And To Think He Kissed Him on Lorimer Street
By Richard Grayson Dumbo Books, 310 pp., $16.95 print, $6.21 download

There is a kind of writing I'm going to call confessional fiction (at least for now I'll resist the urge to call it Confessional Fiction). Confessional fiction is the prose equivilant of confessional poetry; it is intimate, extremely personal writing, usually from a first-person protagonist.

At its best, Confessional fiction is rousing, provocative and nuanced; the greatest work of the style is probably Philip Roth's Portnoy's Complaint, and its roots go back to the renewed intimacy found in mid-nineteenth century novels like J.K. Huysmans' Against the Grain. However, like confessional poets, many authors write confessional fiction that is little more than vignettes excerpted from their own life stories and are delivered with the implicit assumption that the reader will be interested not in the story but in the writer and this whether or not the writer has ever done anything interesting at all.

Richard Grayson's new book And to Think That He Kissed Him on Lorimer Street is a collection of confessional fiction that I think illustrates both the best and the worst of how the style can be used. Much of Lorimer Street is clearly autobiographical—Grayson even uses his own name—and reads more like memoir than fiction, though at least once he plays around with this by making himself married to a woman and with children, while in the other stories he's an unmarried, aging homosexual. Grayson generally organizes these stories around themes and objects—e.g. libraries he used to go to or the dead silent film star who once lived in his house. In the story "Conselyea Street" he employs this trick to devastating effect as he tears off pieces of life in New York until the only thing left is real estate. By way of contrast there is "The Cool Guy," in which Grayson rambles on interminably about some guy he used to know, and how this guy dated this girl and then this other girl and then he (Grayson) dated this girl and now she's married and has kids and... wait, why am I reading this again? "The Cool Guy" feels like something Grayson copied right out of his diary.

There are other stories that (though still confessional) are more clearly fictional, and those are the high-points of the collection. Richard Grayson has been around for a long time and his practiced simplicity is easy to read; his prose manages to be lean without being terse. Among these more fictional stories is a tale about a foreign girl who is one of the hot dog mascots for the Coney Island Cyclones baseball team. Another is about a kid in college whose Muslim roommate has a therapy monkey. A third is about a guy whose pushy female friend gets off on watching the protagonist kiss her boyfriend. These are all fun to read and a story collection made up entirely of stories like these would deserve glowing praise. As it stands, parts of this book make clear that Richard Grayson is very good at writing fiction, while other parts make you wish he would actually write some.

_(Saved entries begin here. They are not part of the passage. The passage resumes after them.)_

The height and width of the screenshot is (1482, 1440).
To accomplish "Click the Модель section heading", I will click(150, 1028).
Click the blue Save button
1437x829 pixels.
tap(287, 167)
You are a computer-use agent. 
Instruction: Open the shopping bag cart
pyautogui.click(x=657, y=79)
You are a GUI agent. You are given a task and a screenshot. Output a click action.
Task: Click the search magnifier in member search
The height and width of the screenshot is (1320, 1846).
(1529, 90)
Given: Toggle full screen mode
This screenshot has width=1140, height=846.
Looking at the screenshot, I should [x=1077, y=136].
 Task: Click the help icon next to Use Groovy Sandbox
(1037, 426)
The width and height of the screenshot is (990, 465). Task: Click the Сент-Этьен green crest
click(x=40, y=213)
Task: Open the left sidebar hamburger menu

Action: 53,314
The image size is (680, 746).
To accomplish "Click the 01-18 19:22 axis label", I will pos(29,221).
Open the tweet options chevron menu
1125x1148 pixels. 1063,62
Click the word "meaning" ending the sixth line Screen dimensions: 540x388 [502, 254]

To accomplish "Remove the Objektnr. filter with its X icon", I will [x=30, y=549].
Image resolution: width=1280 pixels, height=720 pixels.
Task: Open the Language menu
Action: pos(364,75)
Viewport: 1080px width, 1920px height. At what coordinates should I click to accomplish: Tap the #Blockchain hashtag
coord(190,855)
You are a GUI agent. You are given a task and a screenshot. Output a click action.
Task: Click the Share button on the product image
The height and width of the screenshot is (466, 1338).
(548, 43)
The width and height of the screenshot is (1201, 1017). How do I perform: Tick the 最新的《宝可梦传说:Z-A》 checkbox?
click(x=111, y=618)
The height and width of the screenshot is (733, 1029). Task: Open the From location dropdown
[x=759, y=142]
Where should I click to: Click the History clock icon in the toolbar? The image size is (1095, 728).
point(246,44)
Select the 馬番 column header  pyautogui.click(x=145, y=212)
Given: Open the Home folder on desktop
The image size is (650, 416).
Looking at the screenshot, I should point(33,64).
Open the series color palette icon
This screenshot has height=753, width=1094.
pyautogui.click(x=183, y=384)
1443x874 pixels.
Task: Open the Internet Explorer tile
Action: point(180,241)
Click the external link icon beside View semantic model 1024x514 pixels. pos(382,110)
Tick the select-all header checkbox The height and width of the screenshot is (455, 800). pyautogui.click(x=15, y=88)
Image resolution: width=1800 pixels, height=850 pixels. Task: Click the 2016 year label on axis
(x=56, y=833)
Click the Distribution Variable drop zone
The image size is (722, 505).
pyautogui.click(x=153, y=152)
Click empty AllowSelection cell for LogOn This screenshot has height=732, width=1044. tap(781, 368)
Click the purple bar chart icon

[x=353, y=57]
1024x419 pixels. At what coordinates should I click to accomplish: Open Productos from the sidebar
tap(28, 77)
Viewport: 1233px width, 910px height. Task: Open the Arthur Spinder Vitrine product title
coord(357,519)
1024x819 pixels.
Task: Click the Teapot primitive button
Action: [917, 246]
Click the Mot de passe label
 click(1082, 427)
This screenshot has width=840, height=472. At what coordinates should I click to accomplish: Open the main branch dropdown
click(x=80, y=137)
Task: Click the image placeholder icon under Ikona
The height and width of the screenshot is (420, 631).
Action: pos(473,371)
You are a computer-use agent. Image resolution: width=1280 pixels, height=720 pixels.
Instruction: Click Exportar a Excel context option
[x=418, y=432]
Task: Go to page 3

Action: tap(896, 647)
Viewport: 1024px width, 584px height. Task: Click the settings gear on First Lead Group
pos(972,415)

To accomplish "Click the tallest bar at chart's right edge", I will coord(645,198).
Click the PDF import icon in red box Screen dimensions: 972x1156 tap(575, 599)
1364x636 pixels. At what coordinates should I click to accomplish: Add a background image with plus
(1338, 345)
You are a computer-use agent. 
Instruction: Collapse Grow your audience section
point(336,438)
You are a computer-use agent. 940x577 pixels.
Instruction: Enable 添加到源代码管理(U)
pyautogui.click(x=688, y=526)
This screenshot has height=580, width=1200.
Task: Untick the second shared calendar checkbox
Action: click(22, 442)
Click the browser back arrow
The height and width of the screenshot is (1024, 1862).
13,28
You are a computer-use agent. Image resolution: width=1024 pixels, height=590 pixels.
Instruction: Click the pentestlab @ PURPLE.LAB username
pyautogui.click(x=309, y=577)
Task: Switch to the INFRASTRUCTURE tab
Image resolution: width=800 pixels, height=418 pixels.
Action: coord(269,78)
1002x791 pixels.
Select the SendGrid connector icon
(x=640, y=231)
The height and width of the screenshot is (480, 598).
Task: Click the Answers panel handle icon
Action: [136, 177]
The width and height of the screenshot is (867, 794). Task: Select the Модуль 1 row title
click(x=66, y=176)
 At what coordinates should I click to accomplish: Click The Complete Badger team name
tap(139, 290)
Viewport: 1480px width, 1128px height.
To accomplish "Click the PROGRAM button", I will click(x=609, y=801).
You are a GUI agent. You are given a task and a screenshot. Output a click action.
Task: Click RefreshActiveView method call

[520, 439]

The question then isn't "can Richard Grayson write," it's why is he typing out these boring autobiographical numbers? If I quote from the text, it may explain itself,

There's an entry for me in the reference book Dictionary of the Avant-Gardes. The little article, originally published in the early 1990s, says that I was once one of the most prolific young fiction writers of the 1970s and early 1980s. The author of the entry, Richard Kostelanetz, concludes, "I speak of him in the past tense not because he has passed away, but at last report he has stopped writing and has entered lawschool."

I started writing again, even while I was still in law school, but my stories are no longer so innovative or so interesting.

And further,

Susan hated it when her friends would ask me what kind of stories I wrote and I would tell them shitty stories.

"I never understood why those reviewers said your stories are too cute," Susan says. "How can anything be too cute? It's like being too nice."

But I do think things can be too cute, and I know what the critics mean.

Grayson also refers to "...the small press that published... my book of idiotic stories." Which might be funny if he didn't sound serious, and this wasn't a book of "idiotic" stories published by a small press. Grayson's work paints a portrait of a talented writer whose ambition has washed away in a sea of middling reviews and self-pity. This is a man who has given up, and I'm not talking about going to law school, I can understand resigning yourself to not making a living as a writer when so few do. It's like he's given up on being read, he's given up on literature, and he's given up on mattering. And frankly if he thinks so poorly of his own work then why is he inflicting it on other people at all? Why bother?

What happened to you, Richard?

Whatever happened, I think it's the real reason for the uneven quality of the stories in this collection. This is the work of a good writer who doesn't think what he does matters anymore. And that's kind of sad and unfortunate. Richard, come back.